EXCERPT PROVIDED |
☆ ☆ ☆ ☆
Because geese can be kept as companions, breeders, or food-producing birds, your vet may also tailor the workup to your goals and the bird's value to the flock. In mild cases, diagnosis may focus on exam findings and response to supportive care. In more serious or recurring cases, imaging and laboratory testing are often the safest way to sort out whether the problem is stretch damage alone or a treatable underlying cause.

Treatment Options for Goose Pendulous Crop (Crop Distension)

Spectrum of Care means you have options. Here are treatment tiers at different price points.

Budget-Conscious Care

$90–$250
Best for: Mild cases where the goose is bright, breathing normally, still eating, and the crop is enlarged but not severely impacted.
☆ ☆ ☆ ☆
BRIEF 1 |
Say whether each statement below agrees with the goose pendulous crop excerpt, answering yes or no and quoting the deciding words of the text: (a) Budget-conscious care costs $90–$250. (b) In mild cases, diagnosis must include imaging. (c) The budget tier is best for geese that have stopped eating.
BRIEF 2 |
In the goose pendulous crop excerpt, switch "treatment tiers" to "care levels" and give the passage from "Spectrum of Care" up to and including "not severely impacted.".

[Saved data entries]
☆ ☆ ☆ ☆
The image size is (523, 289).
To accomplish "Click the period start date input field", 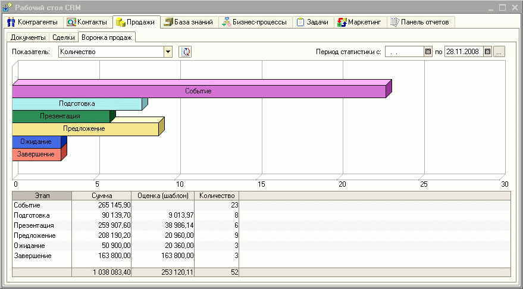I will coord(404,52).
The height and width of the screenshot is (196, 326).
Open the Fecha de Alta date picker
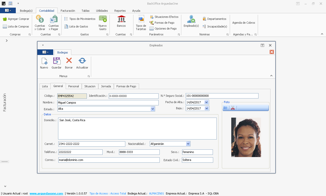pyautogui.click(x=206, y=102)
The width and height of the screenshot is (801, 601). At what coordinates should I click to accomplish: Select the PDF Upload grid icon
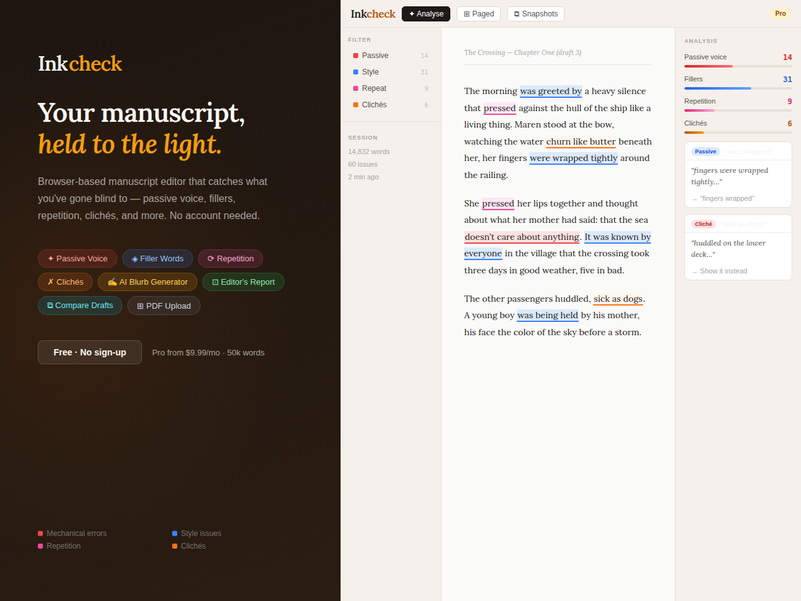click(141, 306)
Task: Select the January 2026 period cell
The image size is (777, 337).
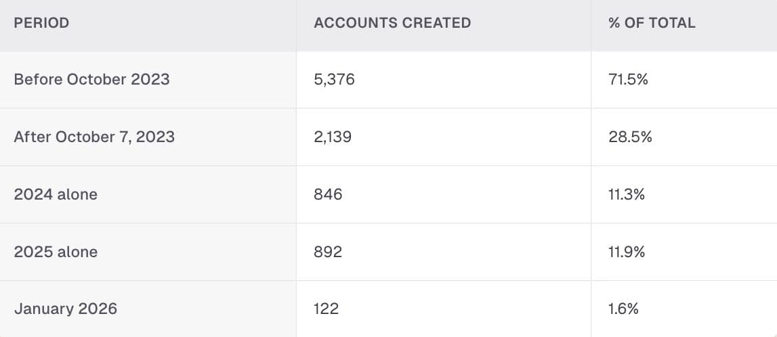Action: 66,309
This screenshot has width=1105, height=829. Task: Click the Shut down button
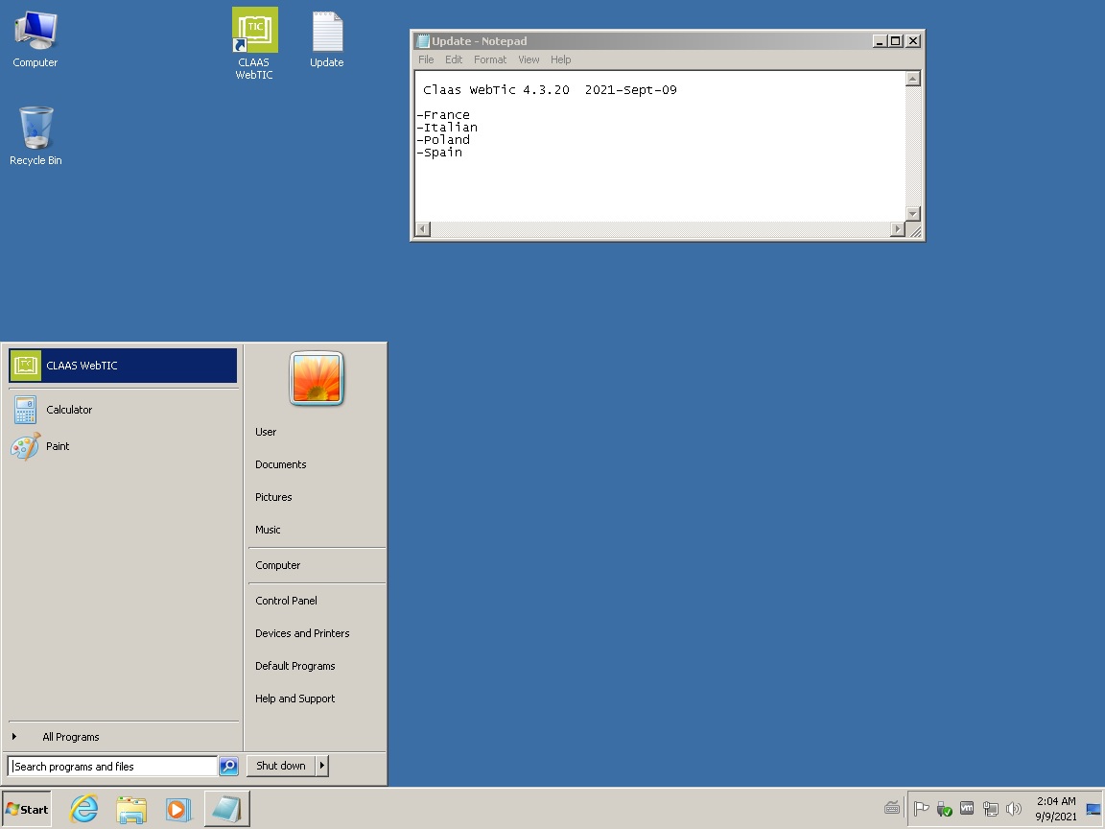point(280,766)
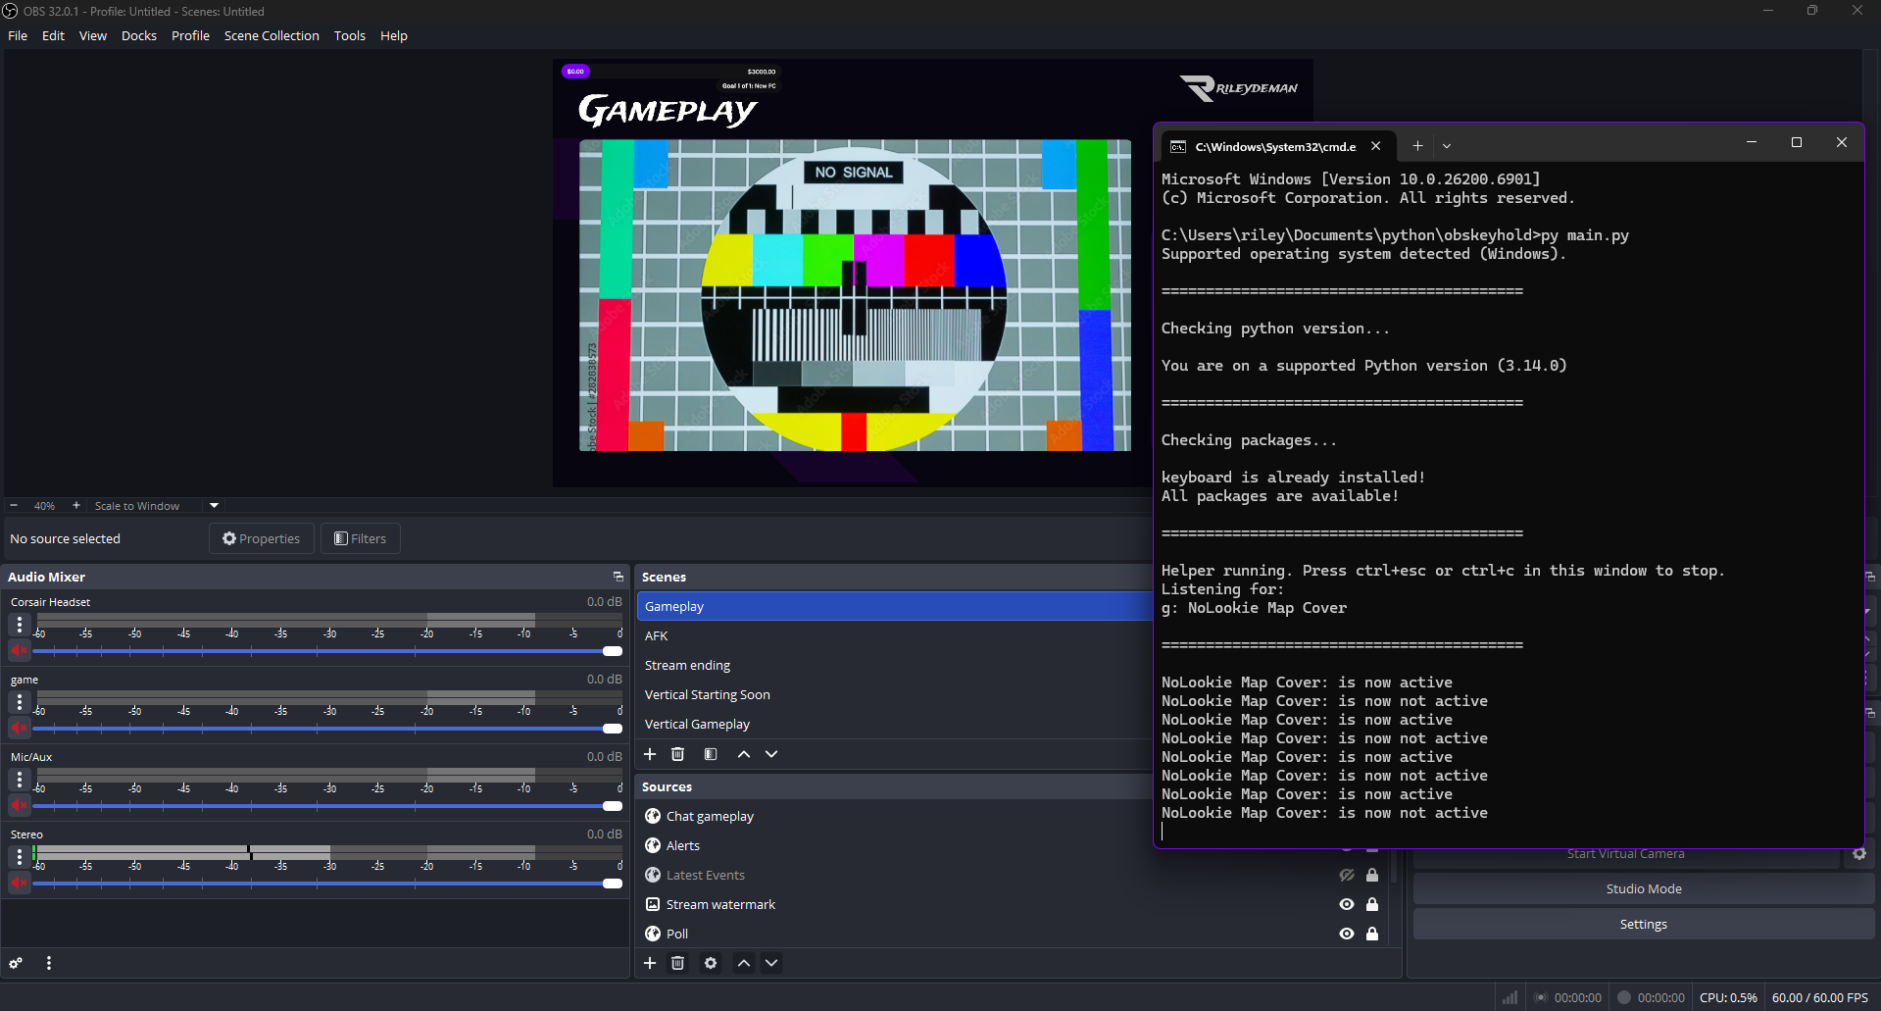Pop out the Audio Mixer dock

tap(618, 577)
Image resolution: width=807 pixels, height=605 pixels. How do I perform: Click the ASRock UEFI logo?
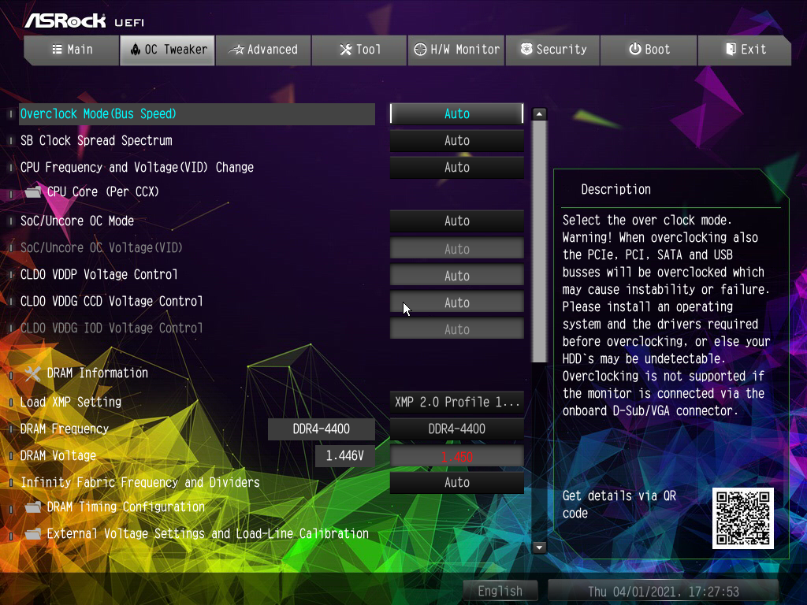tap(84, 20)
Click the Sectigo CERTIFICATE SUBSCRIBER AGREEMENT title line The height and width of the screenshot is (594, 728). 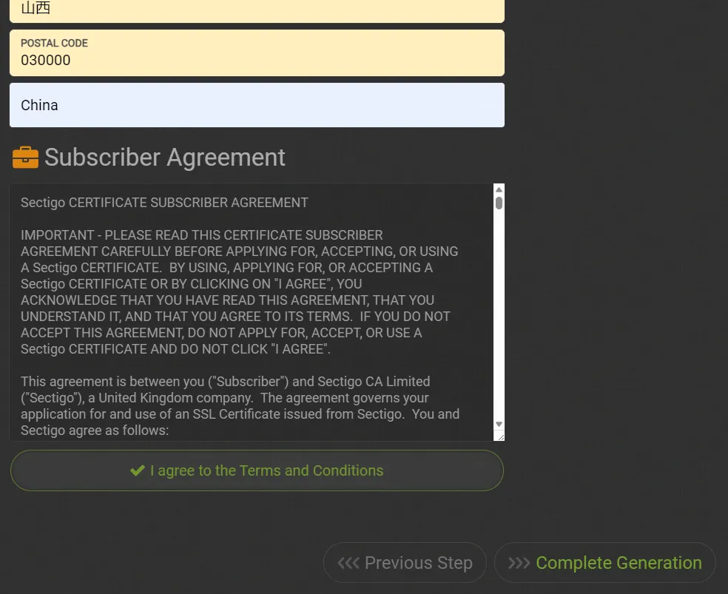point(164,203)
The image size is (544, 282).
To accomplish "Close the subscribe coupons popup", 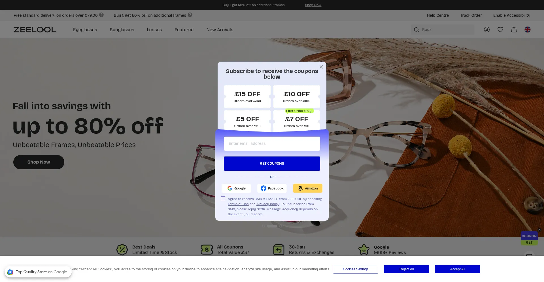I will pyautogui.click(x=321, y=67).
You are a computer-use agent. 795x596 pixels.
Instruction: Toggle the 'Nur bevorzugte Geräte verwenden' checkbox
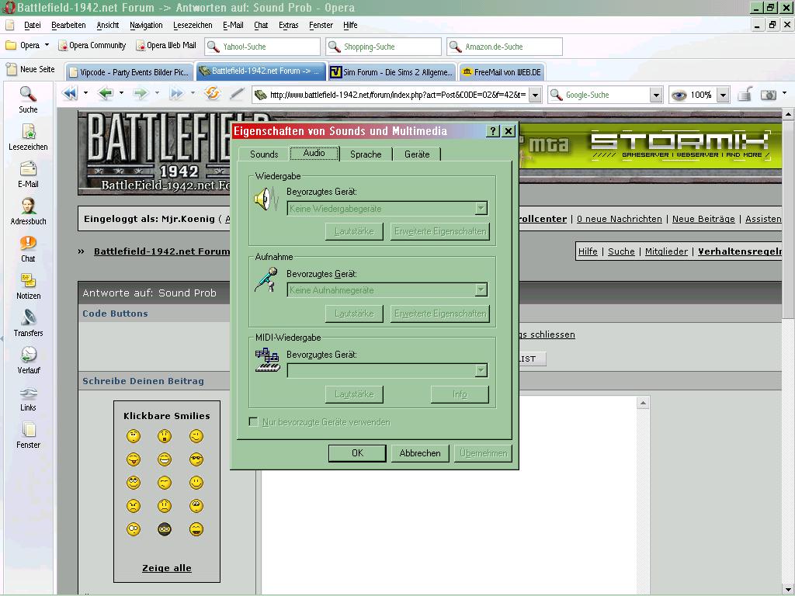[x=254, y=421]
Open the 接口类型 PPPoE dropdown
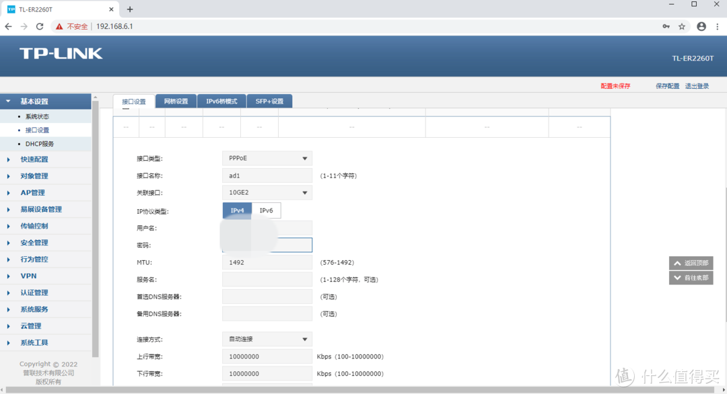 [267, 159]
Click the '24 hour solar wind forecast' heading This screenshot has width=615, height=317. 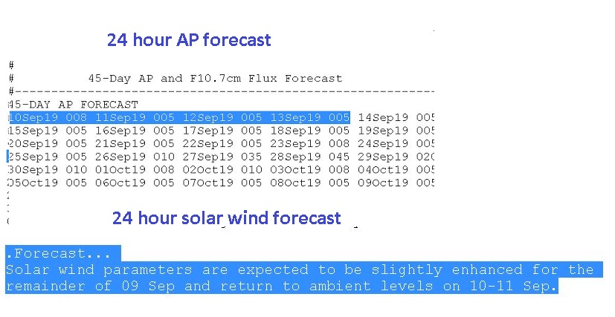pyautogui.click(x=226, y=218)
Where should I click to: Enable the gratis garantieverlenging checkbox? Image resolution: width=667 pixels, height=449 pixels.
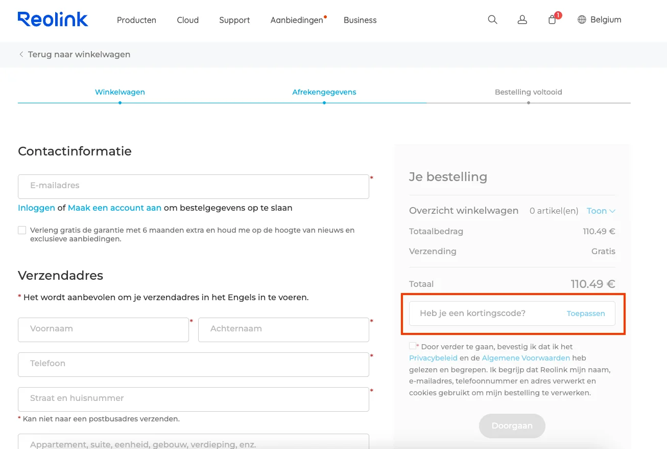click(x=22, y=230)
☆ ☆ ☆ ☆
WRITTEN REPLY 1 |
(a) Yes: "$90–$250"
(b) No: "In mild cases, diagnosis may focus on exam findings and response to supportive care."
(c) No: "Mild cases where the goose is bright, breathing normally, still eating"

WRITTEN REPLY 2 |
Spectrum of Care means you have options. Here are care levels at different price points.

Budget-Conscious Care

$90–$250
Best for: Mild cases where the goose is bright, breathing normally, still eating, and the crop is enlarged but not severely impacted.